The other night, I met a man who told me a story about my father, a college professor who passed away far too early in his life. And this story was about how my father, as a teacher, had a profound effect on another’s life, even 40 years later.
No matter how long you’ve been mixing in your church, be it in weeks or years, you must consider the legacy you’ll leave. Whether you leave a church or retire from running sound or move on to the great beyond, you need to consider the “church audio production” legacy you’ll leave behind.
It’s not only about miking and mixing. Consider what you might teach others in words or in actions.
Take these examples:
- How to treat musicians who frustrate you.
- How to react when equipment breaks during a service.
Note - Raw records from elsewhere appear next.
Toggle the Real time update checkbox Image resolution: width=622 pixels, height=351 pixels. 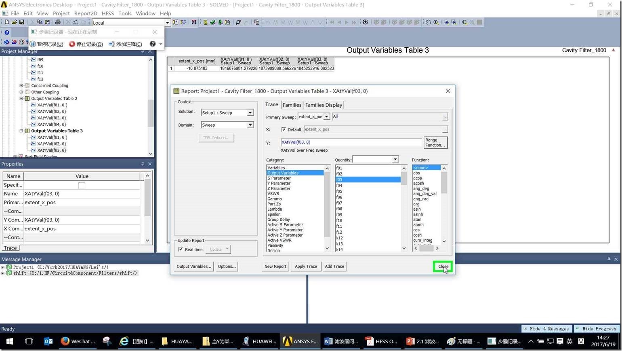pos(181,250)
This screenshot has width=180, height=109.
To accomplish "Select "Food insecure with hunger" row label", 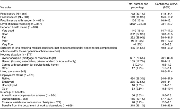I will point(21,20).
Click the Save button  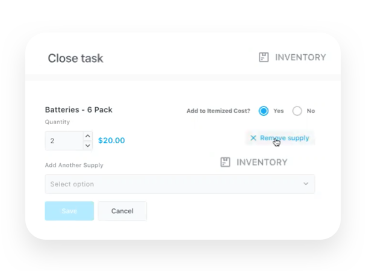[69, 211]
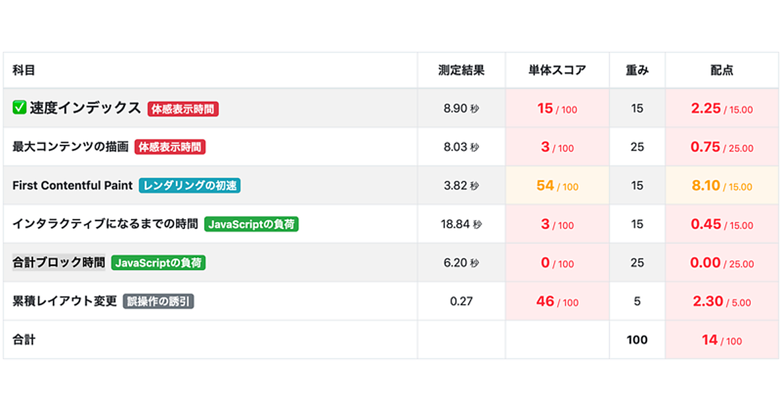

- What to do when a band or tech member is suffering through a difficult personal time.
- What to do when people complain about your mix.
- How to see tech work in a church as a ministry.
- How to teach others to be their best.
- How to keep God in the center of it all.
I’m lucky, God’s using me to teach people across the globe, but YOU have just as much influence.
Let’s say you mentor two other sound techs who go on to each mentor two others and one of those goes to another church and they keep up the legacy. The number of people grows exponentially but so does the number of people who attend those services and indirectly benefit from your efforts.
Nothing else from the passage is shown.